Mbah
Dullah sebagaimana penuturan murid beliau al-Marhum al-Maghfurlah KH.
Syafi’uddin (Pengasuh Pondok Pesantren Dhiyaul Qur’an Kajen) ketika mengajar
al-Qur’an menerapkan prinsip disiplin dan tegas. Ketika santrinya kurang cepat
menyerap ilmu yang diberikan atau dalam membaca al-Qur’an banyak kesalahan,
maka tidak segan-segan Mbah Dullah menegur dan memberikan peringatan. Dalam
mendidik putra-putrinya, Mbah Dullah juga sangat tegas dan jauh dari kesan
memanjakan. Beberapa sumber yang penulis ingat mengatakan, Mbah Dullah tidak
memanggil putra-putrinya dengan panggilan Gus-Neng, tapi langsung dengan
namanya, supaya tidak ada rasa sombong dalam hati putra-putrinya. Mbah Dullah
juga tidak segan-segan menghukum anaknya ketika melakukan pelanggaran. Hal sama
juga dilakukan KH. Mahfudh Salam, ayahanda KH. MA. Sahal Mahfudh dan kakak KH.
Abdullah Zein Salam dalam mendidik anak-anaknya. Menurut Kiai Sahal, ketika
beliau membaca al-Qur’an ternyata banyak kesalahan, maka ayahandanya langsung
menegur dan memberi hukuman, tentu yang mendidik. Kiai Sahal ketika takut, maka
beliau langsung lari menuju kediaman kakeknya KH. Abdussalam dan ketika lari ke
pangkuan kakeknya, maka KH. Mahfudh Salam tidak berani menyusul Kiai Sahal
karena hormatnya kepada ayahanda.
KH.
Ahmad Nafi’ Abdillah tumbuh dalam lingkungan keluarga yang religius, disiplin,
dan ketat, baik dalam lapangan ilmu, akhlak, dan perjuangan seperti gambaran di
atas. Lahir dari ayahanda KH. Abdullah Zein Salam dan Hj. Aisyah, Kiai Nafi’
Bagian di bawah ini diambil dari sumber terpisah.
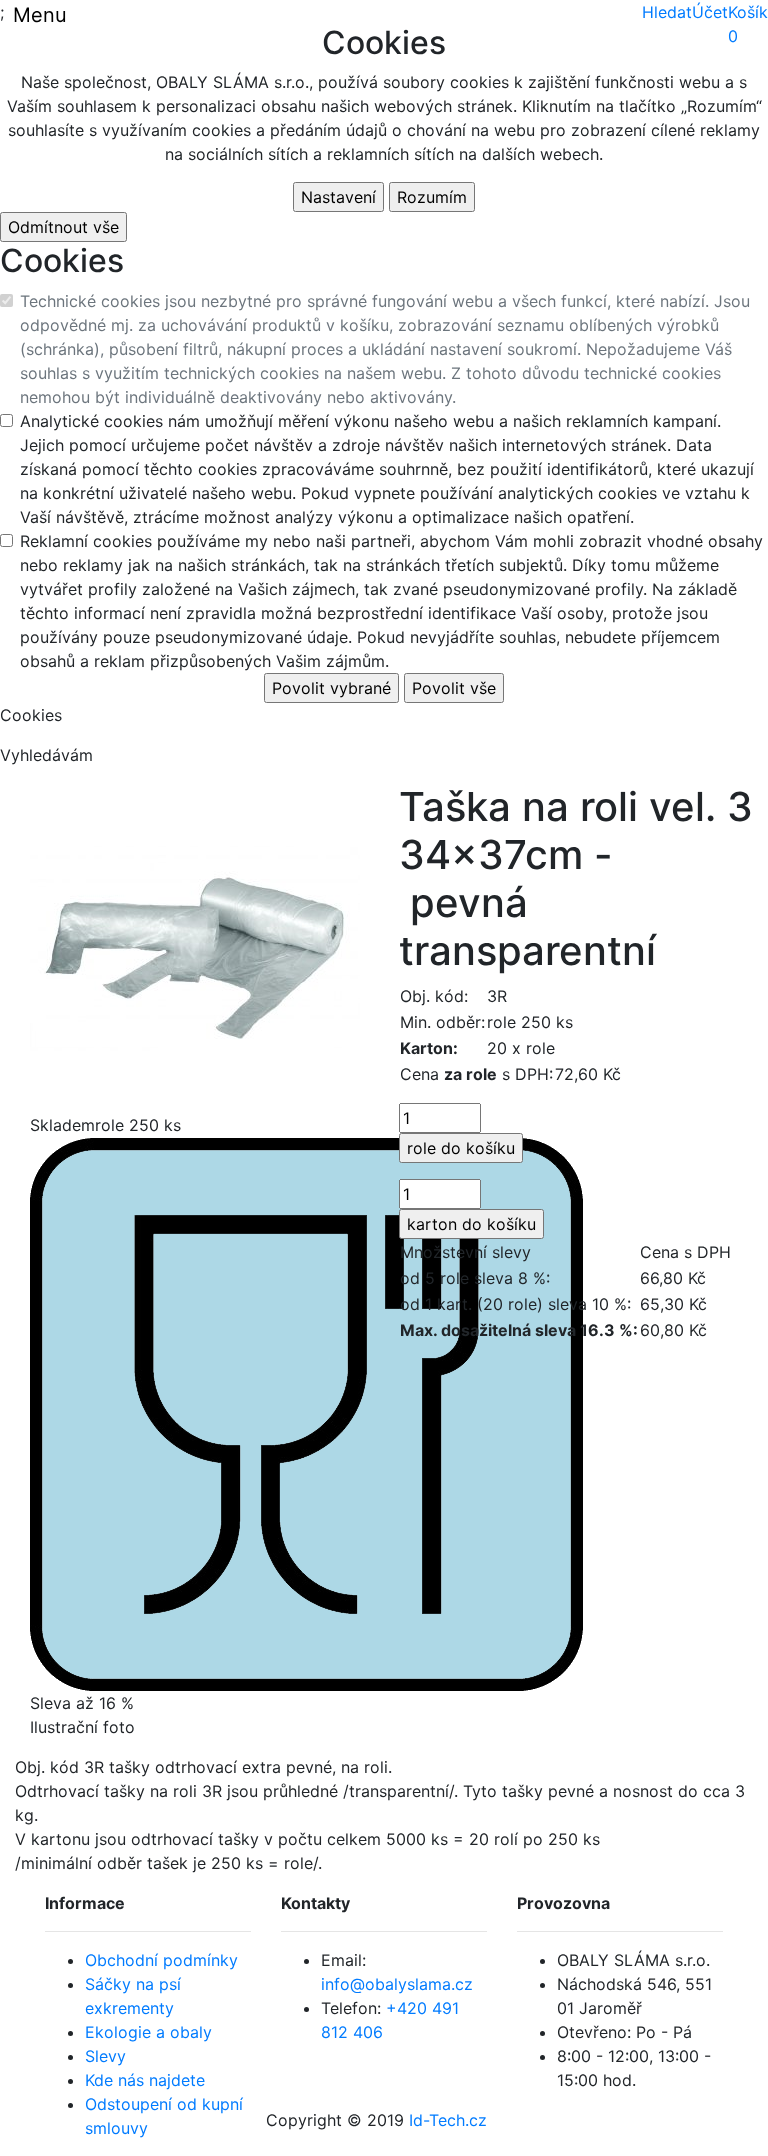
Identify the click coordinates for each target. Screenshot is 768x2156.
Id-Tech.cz (448, 2120)
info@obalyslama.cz (397, 1984)
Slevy (105, 2056)
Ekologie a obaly (148, 2032)
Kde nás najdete (145, 2080)
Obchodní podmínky (161, 1960)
Abdillah mendapatkan asupan gizi pengetahuan, spiritual, dan sosial yang sangat
dalam. Pengaruh pendidikan ayahnya sangat melekat dalam kepribadiannya. Di
samping itu, pengaruh guru-guru beliau di Perguruan Islam Mathali’ul Falah juga
sangat besar membentuk karakter beliau yang kuat. KH. Muhammadun Abdul Hadi dan
KH. MA. Sahal Mahfudh adalah guru-guru istimewa beliau di Kajen yang
menumbuhkan ghirah ilmiyyah dalam diri Kiai Nafi’ untuk mencintai ilmu,
mengamalkan ilmu, dan menyebarluaskannya kepada masyarakat.
Guru
berpengaruh lainnya adalah KH. Maimun Zubair ketika Kiai Nafi’ meneruskan jenjang
pendidikannya ke Pondok Pesantren Sarang. Pondok Sarang secara umum adalah
pondok yang orientasi tafaqquh fiddin-nya sangat kuat, khususnya dalam bidang
fiqh. Pondok Sarang dikenal sebagai pendekarnya Bahtsul Masail (forum diskusi
keagamaan untuk membahas dan memutuskan status hukum masalah aktual yang
terjadi dengan tendensi kitab kuning) dari dulu sampai sekarang. Kedalaman
aspek gramatikal bahasa (nahwu-sharaf) sangat diperhatikan di Pondok Sarang ini
sebelum naik ke jenjang fiqh dan ushul fiqh serta balaghah. Kiai Nafi’ tentu
mengalami pergulatan keilmuan yang sangat intens selama di Sarang, bergumul
dengan berbagai karya ulama yang dikenal dengan istilah kitab kuning, baik
dalam bidang nahwu-sharaf, fiqh-ushul fiqh, balaghah, tafsir, hadis, akhlak, tasawuf,
dan lain-lain.
Pergulatan
intelektual intens dengan banyak muthala’ah ini menjadi sebuah keniscayaan,
tidak hanya mengharap barakah tanpa belajar. Ketika penulis kelas 1 Aliyah PIM,
Kiai Nafi’ memberikan wejangan kepada siswa-siswa bahwa barakah sekarang tidak
bisa didapatkan tanpa belajar yang tekun. Jika ingin mendapatkan berkah para
wali dan guru PIM, maka syaratnya adalah belajar tekun harus diterapkan dalam
kehidupan sehari-hari. Dalam bahasa al-Marhum al-Maghfurlah KH. Ali Fattah
Ya’qub “waqaddimid dirayah ala ar-riwayah” dahulukan belajar dari riwayat harus
selalu dijadikan prinsip utama siswa-siswa PIM untuk mendapatkan keberkahan
ilmu. Kiai Mu’adz Thohir sering menceritakan hikayat KH. Muhammadun Abdul Hadi
yang belajar sampai lupa waktu ketika diajak munadharah kitab Jam’ul Jawami’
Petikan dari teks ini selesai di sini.